Шрифт:
— Что вы лаетесь? Я и сам не скажу, что умный, а все-таки знаю, что просо, а что гречка; работать иду на мельницу, а водку пить — в шинок. Вот вы и скажите мне, когда вы такой умный: кто ж у нас теперь будет шинковать?
— Кто?
— А таки кто?
— А может и я?
— Вы?
Подсыпка посмотрел на мельника, вылупивши глаза, потом покачал головою, щелкнул языком и сказал:
— Ну, разве что так!
Тут только мельник заметил, что подсыпку плохо держат ноги и что парубки опять подбили ему левый глаз. Харя была у этого подсыпки, сказать правду, такая паскудная, что всякому человеку, при взгляде на нее, хотелось непременно плюнуть. А поди ты: до девчат был самый проворный человек, и не раз-таки парни делали на него облаву и бивали до полусмерти… Что бивали, это, конечно, еще не большое диво, а то чудно, что было-таки за что бить!
«Вот ведь нет на свете такой паскудной хари, — подумал, глядя на него, мельник, — которую бы ни одна девка не полюбила. А то и две, и три, и десять… Тьфу ты пропасть!..»

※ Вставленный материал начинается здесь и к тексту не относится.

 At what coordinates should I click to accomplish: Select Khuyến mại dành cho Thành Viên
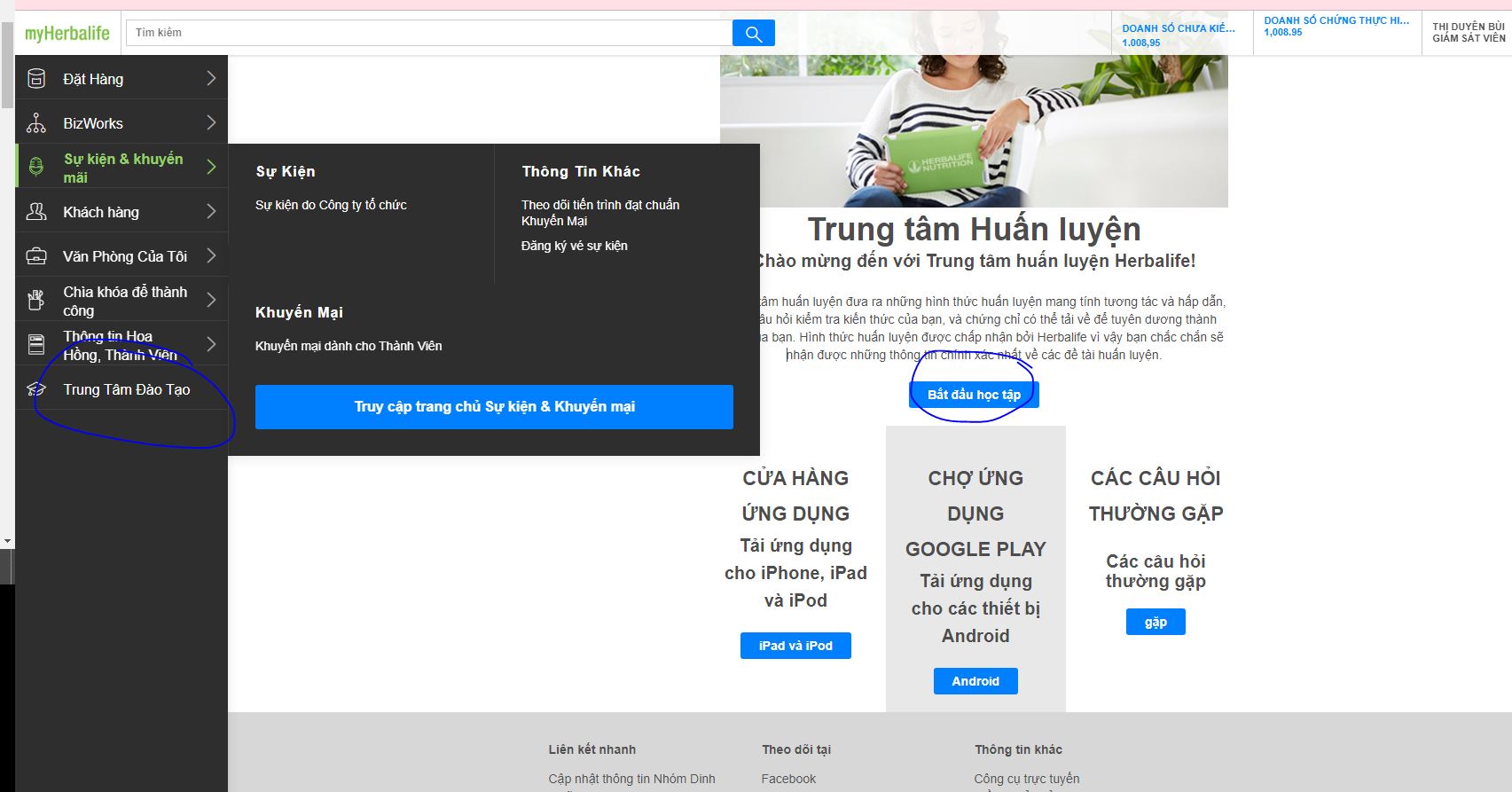click(x=349, y=346)
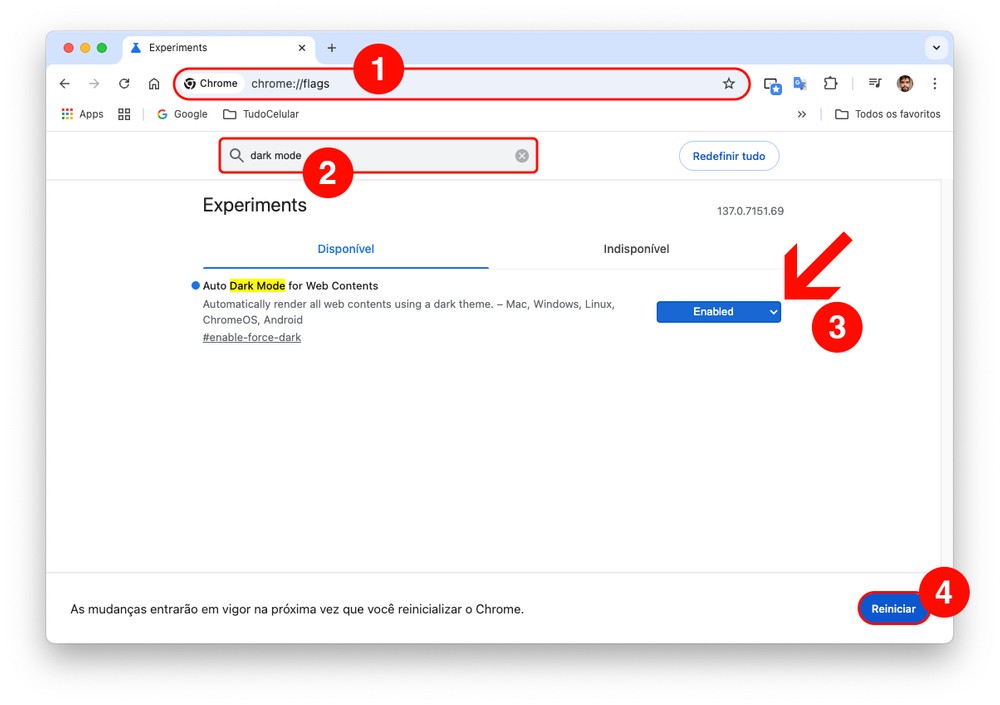Open the new tab plus button
1000x705 pixels.
[332, 48]
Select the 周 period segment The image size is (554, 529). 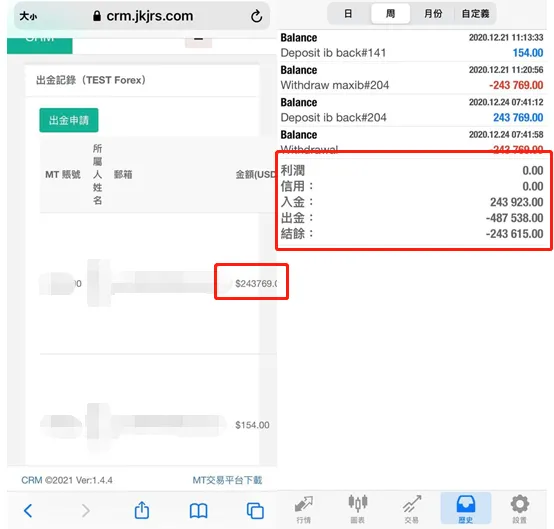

— Вот что, Гаврилушко, — сказал все-таки мельник ласковым голосом, — поди ляг со мною. Когда человек видел такое, что я видел, так что-то бывает страшно.
— А мне что? То и лягу.
Через минуту какую-нибудь подсыпка начал уже посвистывать носом. А скажу вам, такого свистуна носом, как тот подсыпка, другого и не слыхал. Кто этого не любит, так уж с ним в одной хате не ложись, — всю ночь не уснешь…
— Гаврило, — сказал мельник, — эй, Гаврило!
— А что еще? Чего бы я это и сам не спал, и другому не давал?
— Били тебя опять?
— Ну, так что? — Где?
— Все надо вам знать. На Кодне.
— Уж и на Кодне?.. Зачем тебя туда понесло?
— Зачем… Чего бы я спрашивал, гы-гы-гы!..
— Мало тебе ново-каменских девок!
— Тьфу! Мне на них и смотреть уже на ново-каменских обридло. Ни одной по мне нет.
— А Галя вдовина?
— Галя… А что ж такое Галя?
— А ты к ней ходил?
— Так неужели же нет?
Мельника даже подкинуло на постели.
— Брешешь, собачий сын, чтобы твоей матери лихорадка!
— Вот же и не брешу, я и никогда не брешу. Пускай за меня умные брешут.
Подсыпка зевнул и сказал засыпающим голосом:
— Помните, хозяин, как у меня правый глаз на всю неделю запух, что и не было видно…
— Ну?
— Она это, собачья дочка, так угостила… Тьфу на нее, вот что!.. А то еще: Галя!
«Разве что так», — подумал мельник. — Гаврило, а Гаврило!.. Вот, собачий сын, опять засвистел… Гаврило!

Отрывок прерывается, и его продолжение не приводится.